Konstantin Yu. Slobodnyuk1, Vasily A. Shuvaev2, Ekaterina B. Rusanova1, Margarita V. Gorchakova1, Antonina V. Kurtova3, Denis V. Cherednichenko1, Yekaterina E. Zueva1

1Pavlov State Medical University, Saint-Petersburg, Russia; 2Russian Research Institute of Hematology and Transfusiology, Saint-Petersburg, Russia; 3Baylor College of Medicine, Houston, Texas, United States of America

Correspondence: Konstantin Yu. Slobodnyuk, Pavlov State Medical University, 6/8, Tolstoy str., Saint-Petersburg, 199044, Russia, E-mail: k.slobodnyuk@spam is badgmail.com


Background. Blastic plasmacytoid dendritic cell leukemia (PDCL) or agranular CD4+CD56+ neoplasm is a very rare disease that was revised in the WHO classification in 2008. The cells of PDCL are derived from precursors of a subset of dendritic cells – plasmacytoid dendritic cells – and thus PDCL is a myeloid-related neoplasm. The clinical course of malignant growth is aggressive and it is characterized by multiple hematodermic lesions and may attend a regional lymphadenopathy.

Aims. The aim of this study is to demonstrate the immunophenotypical features of the tumor cells of PDCL.

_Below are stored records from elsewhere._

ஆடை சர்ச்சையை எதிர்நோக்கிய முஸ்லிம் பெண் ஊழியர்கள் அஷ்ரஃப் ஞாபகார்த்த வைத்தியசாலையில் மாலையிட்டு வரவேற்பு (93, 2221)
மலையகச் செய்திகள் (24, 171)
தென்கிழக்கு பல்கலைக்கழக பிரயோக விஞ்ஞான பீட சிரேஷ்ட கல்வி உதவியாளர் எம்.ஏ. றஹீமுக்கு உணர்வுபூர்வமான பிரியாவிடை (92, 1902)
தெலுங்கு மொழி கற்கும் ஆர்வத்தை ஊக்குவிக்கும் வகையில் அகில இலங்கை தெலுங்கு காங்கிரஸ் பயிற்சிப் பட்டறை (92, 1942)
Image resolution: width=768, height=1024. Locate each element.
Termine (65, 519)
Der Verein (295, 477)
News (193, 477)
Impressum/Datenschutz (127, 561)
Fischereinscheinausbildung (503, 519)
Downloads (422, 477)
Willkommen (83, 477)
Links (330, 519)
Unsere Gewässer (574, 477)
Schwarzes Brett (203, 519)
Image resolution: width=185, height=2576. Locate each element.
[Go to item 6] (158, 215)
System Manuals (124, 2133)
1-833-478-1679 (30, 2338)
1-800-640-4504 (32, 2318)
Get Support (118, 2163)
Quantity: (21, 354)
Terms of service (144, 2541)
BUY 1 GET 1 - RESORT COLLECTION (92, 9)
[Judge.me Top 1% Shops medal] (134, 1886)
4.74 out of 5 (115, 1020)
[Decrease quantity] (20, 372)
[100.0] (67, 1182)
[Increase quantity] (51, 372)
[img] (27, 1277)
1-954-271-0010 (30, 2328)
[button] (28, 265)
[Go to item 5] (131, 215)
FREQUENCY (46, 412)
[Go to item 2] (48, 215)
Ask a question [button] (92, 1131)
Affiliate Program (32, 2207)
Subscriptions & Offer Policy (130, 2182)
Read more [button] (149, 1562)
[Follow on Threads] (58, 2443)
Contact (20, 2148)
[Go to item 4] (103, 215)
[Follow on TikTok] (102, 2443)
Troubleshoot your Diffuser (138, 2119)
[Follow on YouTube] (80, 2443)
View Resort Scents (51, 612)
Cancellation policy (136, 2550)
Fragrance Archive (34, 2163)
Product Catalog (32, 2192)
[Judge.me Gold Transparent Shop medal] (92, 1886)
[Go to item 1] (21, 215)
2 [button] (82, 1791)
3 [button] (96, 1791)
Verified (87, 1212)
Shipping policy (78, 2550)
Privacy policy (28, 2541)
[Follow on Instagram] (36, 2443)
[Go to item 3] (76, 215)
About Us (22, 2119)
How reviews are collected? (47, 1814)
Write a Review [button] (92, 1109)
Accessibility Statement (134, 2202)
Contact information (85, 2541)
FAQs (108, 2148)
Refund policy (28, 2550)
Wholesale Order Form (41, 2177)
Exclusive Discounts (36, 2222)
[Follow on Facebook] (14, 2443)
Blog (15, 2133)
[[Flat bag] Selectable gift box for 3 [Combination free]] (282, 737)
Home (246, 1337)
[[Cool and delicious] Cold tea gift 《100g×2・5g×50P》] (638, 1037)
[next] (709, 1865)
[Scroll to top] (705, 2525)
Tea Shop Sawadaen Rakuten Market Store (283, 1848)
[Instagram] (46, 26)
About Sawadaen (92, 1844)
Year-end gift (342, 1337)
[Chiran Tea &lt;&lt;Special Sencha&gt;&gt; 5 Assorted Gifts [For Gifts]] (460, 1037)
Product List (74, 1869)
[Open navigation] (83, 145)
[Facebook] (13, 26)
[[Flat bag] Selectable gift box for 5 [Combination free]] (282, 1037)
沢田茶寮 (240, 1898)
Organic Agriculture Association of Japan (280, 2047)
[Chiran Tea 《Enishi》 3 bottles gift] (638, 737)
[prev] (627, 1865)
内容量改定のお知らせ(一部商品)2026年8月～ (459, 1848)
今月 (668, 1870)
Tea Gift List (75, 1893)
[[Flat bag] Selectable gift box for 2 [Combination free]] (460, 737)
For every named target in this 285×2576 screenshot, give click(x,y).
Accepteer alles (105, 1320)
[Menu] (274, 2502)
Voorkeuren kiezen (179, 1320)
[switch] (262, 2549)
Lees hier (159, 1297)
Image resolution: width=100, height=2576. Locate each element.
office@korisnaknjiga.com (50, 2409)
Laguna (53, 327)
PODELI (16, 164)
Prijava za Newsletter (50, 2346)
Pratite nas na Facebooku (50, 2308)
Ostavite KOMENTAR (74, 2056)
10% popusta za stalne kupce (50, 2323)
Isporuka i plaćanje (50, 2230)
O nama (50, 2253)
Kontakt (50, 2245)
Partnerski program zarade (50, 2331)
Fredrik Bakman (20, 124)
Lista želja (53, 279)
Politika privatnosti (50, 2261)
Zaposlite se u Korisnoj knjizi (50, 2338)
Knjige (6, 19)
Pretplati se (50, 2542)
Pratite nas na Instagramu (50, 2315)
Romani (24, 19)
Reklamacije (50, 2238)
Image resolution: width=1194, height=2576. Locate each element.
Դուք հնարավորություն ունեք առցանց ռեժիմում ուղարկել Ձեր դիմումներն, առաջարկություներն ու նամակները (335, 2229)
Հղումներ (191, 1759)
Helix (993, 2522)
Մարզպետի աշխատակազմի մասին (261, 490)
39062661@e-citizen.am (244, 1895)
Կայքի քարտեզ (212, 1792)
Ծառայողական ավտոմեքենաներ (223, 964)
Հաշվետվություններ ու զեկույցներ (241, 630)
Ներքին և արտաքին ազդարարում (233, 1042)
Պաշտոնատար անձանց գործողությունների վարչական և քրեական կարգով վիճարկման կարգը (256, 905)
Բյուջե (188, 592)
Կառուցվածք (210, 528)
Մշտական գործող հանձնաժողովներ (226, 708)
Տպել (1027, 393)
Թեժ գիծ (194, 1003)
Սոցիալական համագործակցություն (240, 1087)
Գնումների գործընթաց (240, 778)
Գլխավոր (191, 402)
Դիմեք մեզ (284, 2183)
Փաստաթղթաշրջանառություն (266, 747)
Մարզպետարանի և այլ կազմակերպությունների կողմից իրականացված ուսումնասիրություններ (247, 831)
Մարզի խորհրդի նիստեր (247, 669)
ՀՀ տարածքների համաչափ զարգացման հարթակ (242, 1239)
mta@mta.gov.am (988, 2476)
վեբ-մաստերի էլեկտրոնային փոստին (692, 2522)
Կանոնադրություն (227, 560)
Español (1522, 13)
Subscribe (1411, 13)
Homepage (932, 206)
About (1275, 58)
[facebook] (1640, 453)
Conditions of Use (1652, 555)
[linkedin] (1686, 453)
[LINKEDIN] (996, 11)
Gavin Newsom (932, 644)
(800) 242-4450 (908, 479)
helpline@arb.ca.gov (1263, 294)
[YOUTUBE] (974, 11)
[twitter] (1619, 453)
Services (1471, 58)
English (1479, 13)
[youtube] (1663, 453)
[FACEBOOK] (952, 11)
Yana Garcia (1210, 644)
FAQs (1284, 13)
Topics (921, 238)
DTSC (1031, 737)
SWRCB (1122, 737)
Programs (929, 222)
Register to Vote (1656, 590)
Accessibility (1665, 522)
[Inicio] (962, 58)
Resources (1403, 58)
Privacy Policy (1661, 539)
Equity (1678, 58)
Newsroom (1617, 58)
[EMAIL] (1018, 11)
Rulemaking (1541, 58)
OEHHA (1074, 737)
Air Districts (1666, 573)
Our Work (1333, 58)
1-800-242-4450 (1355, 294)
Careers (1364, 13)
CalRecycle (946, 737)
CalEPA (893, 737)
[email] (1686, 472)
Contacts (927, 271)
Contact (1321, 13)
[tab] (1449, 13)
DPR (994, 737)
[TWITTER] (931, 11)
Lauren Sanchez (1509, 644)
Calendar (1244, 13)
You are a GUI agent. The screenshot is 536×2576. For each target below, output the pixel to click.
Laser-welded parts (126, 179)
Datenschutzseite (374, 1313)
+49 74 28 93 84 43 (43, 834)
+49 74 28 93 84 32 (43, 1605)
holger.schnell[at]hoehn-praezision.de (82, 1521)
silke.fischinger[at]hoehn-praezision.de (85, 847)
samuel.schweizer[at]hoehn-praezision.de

Methods. A 51-year-old Russian female presented in January of 2009 with skin lesions on her head. The results of the first skin biopsy diagnosed unspecified T cell lymphoma. After four cycles of CHOP chemotherapy hematodermic remission lasted for four months. A second pathology investigation of the skin lesions, occipital, axillary, and inguinal lymph nodes at relapse established myeloid sarcoma. A bone marrow biopsy showed an almost 87% population of blast cells. Five-color flow cytometry and chromosomal analysis were performed on the bone marrow aspirate.

Results. The tumor cells have blast-like/plasmacytoid morphology. Neoplastic cells expressed CD2, CD4, CD45 (dim), CD56 with co-expression of CD7, CD10, and HLA-DR. Other markers associated with T, B, and myeloid cells, and monocytes are negative. Thus the immunophenotype of the blasts is CD45dimCD4+CD56+CD2+ with co-expression of CD7 and CD10. A cytogenetic study did not show any clonal chromosomal abnormalities.

Conclusions. All of these features are consistent with the PDCL neoplasm, a distinctive entity in the updated 2008 WHO classification.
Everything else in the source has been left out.